It took 3 years for Rosalía to release an album again. The release was announced on November 2, 2021 and on November 11 the first single "LA FAMA" was released, which also had a featuring with The Weeknd. After this, while Motomami was expected to be released in mid-March, Rosalía released another three singles: "SAOKO", "CHCKEN TERIYAKI" and "HENTAI". Thus, critics rushed to dissect the album without it even having come out. A column published in El País compared her to Miley Cyrus and she was strongly criticized for having gone from referencing Federico García Lorca to making simplistic rhymes and "sharing too much" on social networks.
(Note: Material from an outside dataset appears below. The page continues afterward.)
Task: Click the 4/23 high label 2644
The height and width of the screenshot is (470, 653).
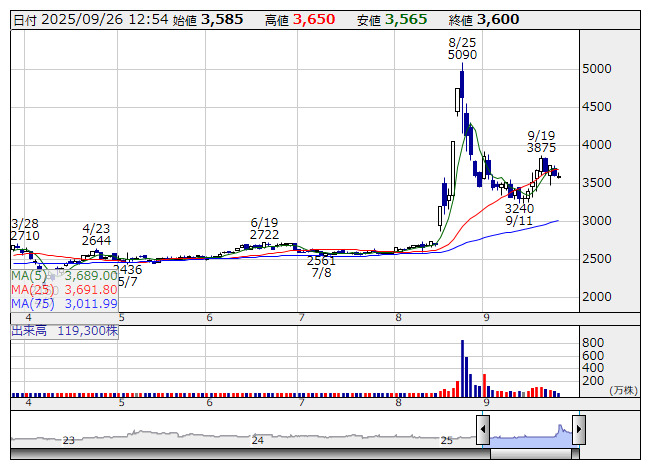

But if we stop for a moment to review these types of comments, we should first ask ourselves, what's wrong with being compared to Miley Cyrus, an artist who, despite her media struggle, has stood up strongly against her detractors and against the image that someone more created of her in her childhood? And, why are these criticisms that are usually made exclusively to female artists? It is enough to mention the case of Billie Eilish (who, by the way, has also collaborated with Rosalía) who did not make a giant change in her music, but in her style and was criticized for showing her body. With "Motamami", we are once again reminded that female artists are still pigeonholed within the music industry.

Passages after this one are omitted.